Many Boro Park students with developmental delays, for instance, whose families speak Yiddish at home, have on their Individualized Educational Plans (IEPs) that they require teachers who also speak Yiddish to be able to understand their lessons.
One BoroPark24 reader, for instance, reported that the bilingual teacher of his nonverbal son was replaced last week with a Spanish-speaking teacher, who the Jewish children in the classroom could not understand.
While some parents of special needs students report that their children are feeling more distress, displacement, and a lack of comprehension as a result of the mismatched substitutes, many parents also feel devastated and anxious that their children are going to lose another year of education, after last year’s ineffective, twice-weekly lessons on Zoom.
Although the Boro Park boy’s parents report that they are grateful that “he is happy to go to school,” they also worry that his longtime class has been broken up and placed in classrooms that linguistically and culturally do not match the children’s own.
In addition to linguistic and cultural roadblocks, other parents of special needs students report that therapists in District 75, which teach children with special needs, and other public schools are not showing up for appointments and that, sometimes, new, inexperienced therapists are providing sub-par care for the students.
“The children with autism were the ones who were affected the most by the pandemic, and they had no instruction or therapies over the summer, ” one reporter pointed out to Mayor Bill De Blasio today. “Already there is a delay, and children with special needs regress if we don’t continue providing those services.
“Special-needs’ kids, especially those with autism, need routines and things not being interrupted.”
“If a teacher has left the school, We have to find the right replacement,” responded the mayor, who added that 96% of the city’s teachers did get their shots and have remained in their classrooms.

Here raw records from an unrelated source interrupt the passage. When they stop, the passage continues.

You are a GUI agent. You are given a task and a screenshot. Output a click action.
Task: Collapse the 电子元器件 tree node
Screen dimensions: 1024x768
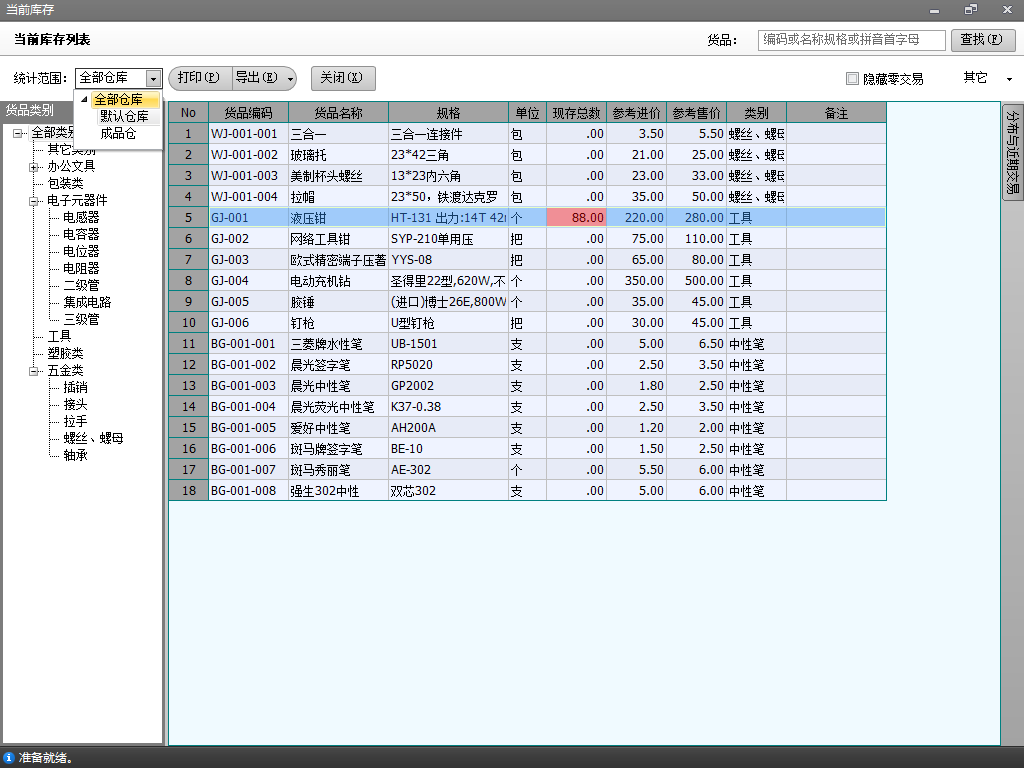coord(34,201)
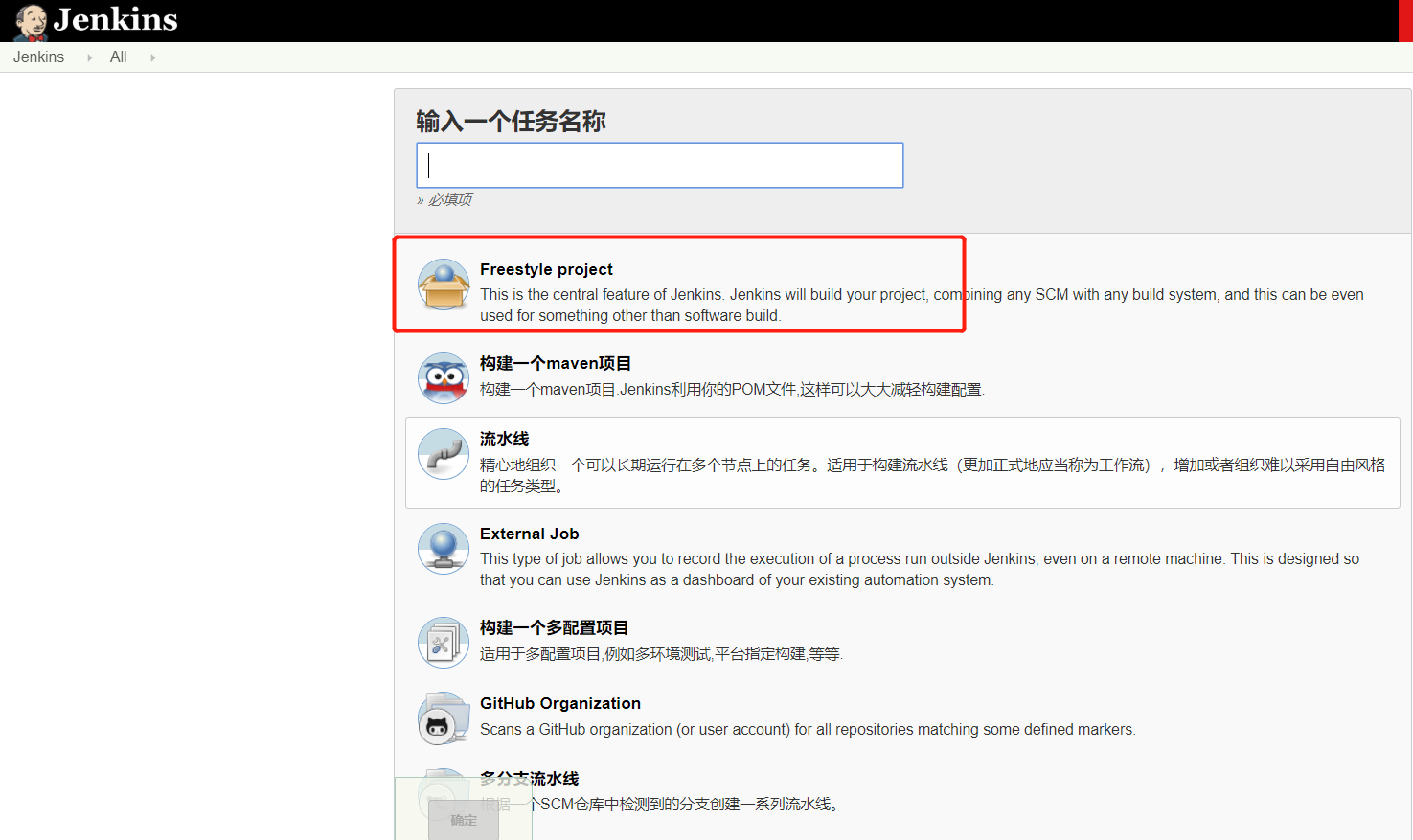Select the External Job type
The width and height of the screenshot is (1413, 840).
(529, 533)
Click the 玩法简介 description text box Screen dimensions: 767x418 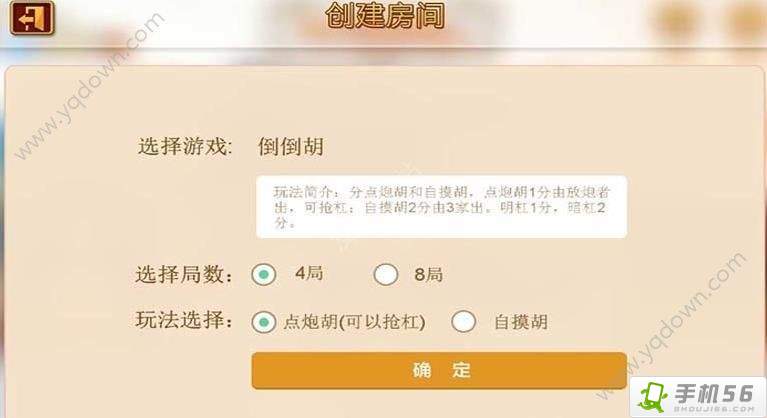click(441, 206)
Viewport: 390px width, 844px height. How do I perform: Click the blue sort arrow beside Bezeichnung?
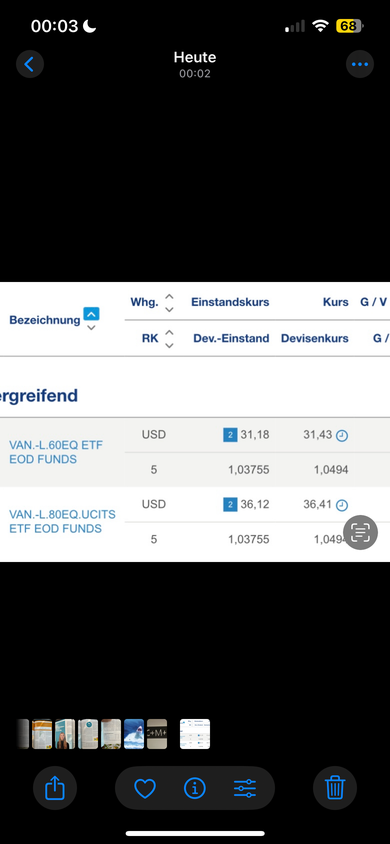pos(91,314)
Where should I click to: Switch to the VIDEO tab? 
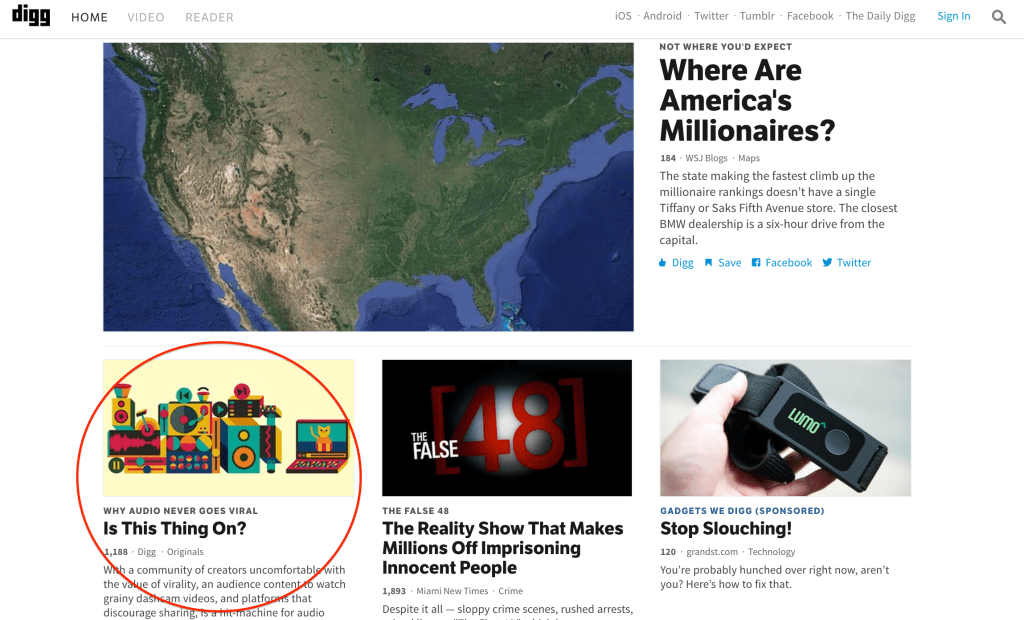(146, 17)
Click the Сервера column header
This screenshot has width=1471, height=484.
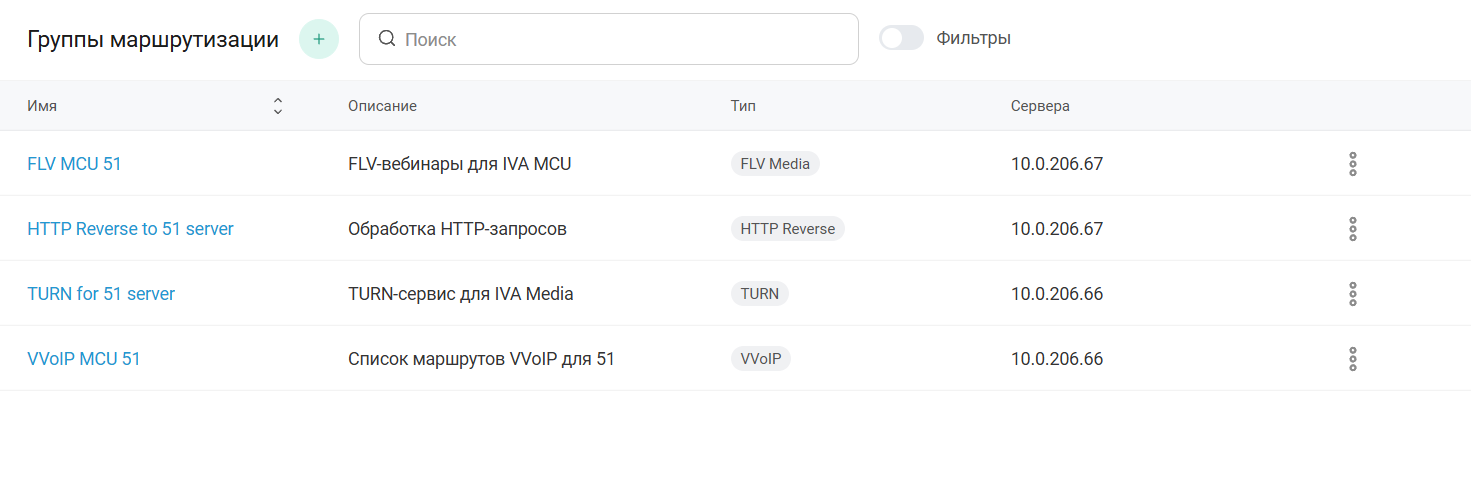[x=1040, y=106]
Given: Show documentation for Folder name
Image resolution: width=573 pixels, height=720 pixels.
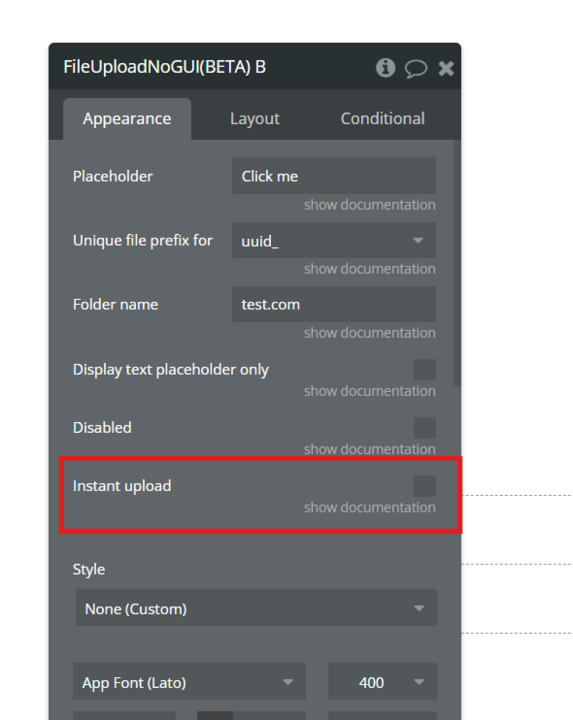Looking at the screenshot, I should click(370, 332).
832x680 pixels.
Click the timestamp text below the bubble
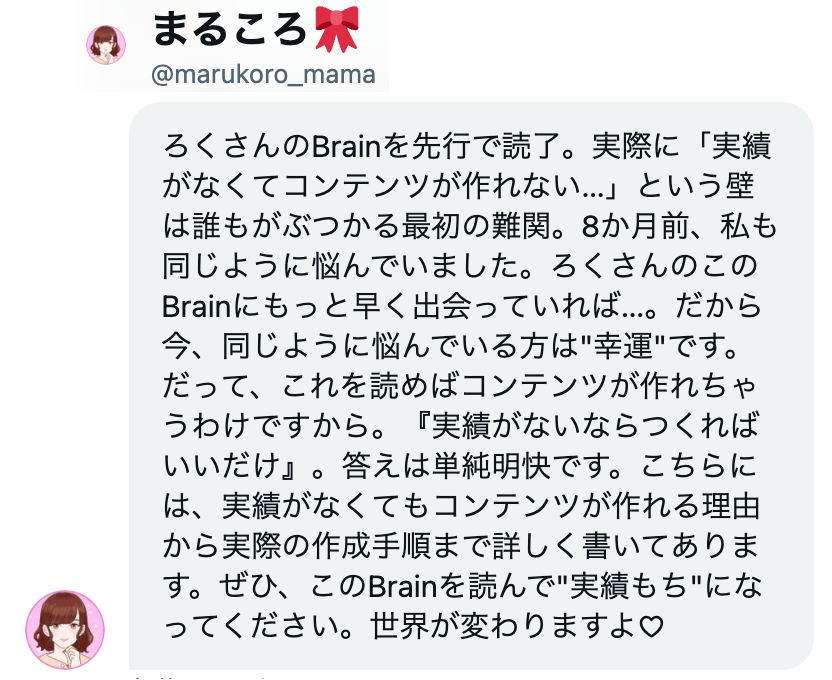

“Plus, thousands of educational employees have gotten vaccinated since the deadline,: said the mayor. “We think we are going to see more and more folks coming back, but where there needs to be replacement, we have a lot of quality, vaccinated teachers ready to go, and maybe there will be a period of adjustment, but they will be able to serve their students, unquestionably.
“The disruption of COVID harmed the education of kids across the board. But for kids with special needs: they were hit very, very hard.”
The best way for families of special needs to raise issues and complaints is to start with teachers, principals, and superintendents, advised Education Chancellor Meisha Ross-Porter, who added New Yorkers can call 311 to reach District 75 Superintendent Ketler Louissaint and the DOE’s deputy chief academic officer for students with disabilities is Christina Foti, both of whom the chancellor described as “phenomenal” and “two advocates that ensure that our most vulnerable students receive the support and services they need.
“We want to hear if there are specifically community schools, students, and families that they are concerned about the services,” added Commissioner Ross-Porter.